You (maybe not you, but many Baptists I heard preach - Billy Graham would be an example) teach that once you make the decision for Jesus, you are declared "not guilty" in the court of heaven and are "as sure of heaven as if you were there right now."
I agree with Billy, see Romans 8:1-2. Billy was a co-worker in the vineyard of the Lord with many, many Anglicans over the decades, beginning with his crusades in the UK in the '50s which greatly influenced the C of E, he was a close collaborator with the Rev. John RW Stott, whom a former Archbishop of Canterbury called one of the greatest in the Anglican world, the head of that Church QEII loved having him preach, so that isn't just a Baptist thing.
Don't tell me otherwise. I was a Bob Jones Anabaptist for 13 years and drank deeply of that well.
Which proves what? I was an Anglican for 30 years, confirmed by a former Presiding Bishop.

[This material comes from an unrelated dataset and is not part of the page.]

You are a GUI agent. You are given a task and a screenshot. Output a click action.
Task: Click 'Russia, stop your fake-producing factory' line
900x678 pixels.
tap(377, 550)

You slam "ritualism" yet you haven't a clue what ritual is about.
See above.
The word "covenant" appears over 300 times between OT and NT.
You left out the "Old" and "New" parts connected with those covenant appearances.
All covenant operations are done with rituals. Marriage is an example. You don't just walk up to a woman you have been dating and say "Now you are my wife." There is an entire process of legalizing and formalizing the marital covenant. The same is true with public service. Look at the rituals of making a man a police officer or increasing him in rank.
I'm not totally anti-ritual, but there is a huge lack of expository Biblical preaching in your churches. I've never heard a good sermon in a RCC church. I said that to a priest once who sat next to me on a flight, he later emailed me a sermon by Bishop Fulton Sheen, very telling he had to go back decades to find one. The Bible says, "for
faith cometh by hearing and
hearing by the word of God". I had a friend once who was a former Catholic tell me as a child he would question his priest about the conflicts he would read between the Bible and RCC theology and his priest told him if he wouldn't read the Bible so much he wouldn't have so many questions. That is clergy malpractice.
Your problem is that you, like just about every Baptist I have ever spoken with, do not realize that we are covenant people and you don't understand the principles by which a covenant works.
Amazing how you know everything about me like that. Did you ever consider that we reject your covenant notions?
I outlined them for you in another place on this board and you didn't even have the politeness to acknowledge that I had posted them.
OK, I'll say it now, I disagree.
The Kingdom of God is a Suzerainty Covenant Kingdom, in which the Father is the Great Suzerain. If you don't "get" these terms, look them up and study them. They go all the way back to the OT and carry forward to the NT. Covenant principles do not change.
So there's no difference between the Old and New Covenants?
Since we are discussing baptism, I will close with this:
Acts 2:38 Then Peter said unto them, Repent, and be baptized every one of you in the name of Jesus Christ
into the remission of sins, and ye shall receive the gift of the Holy Ghost.
You're making my point, note the sequence, repent, then be baptized. An infant can't repent.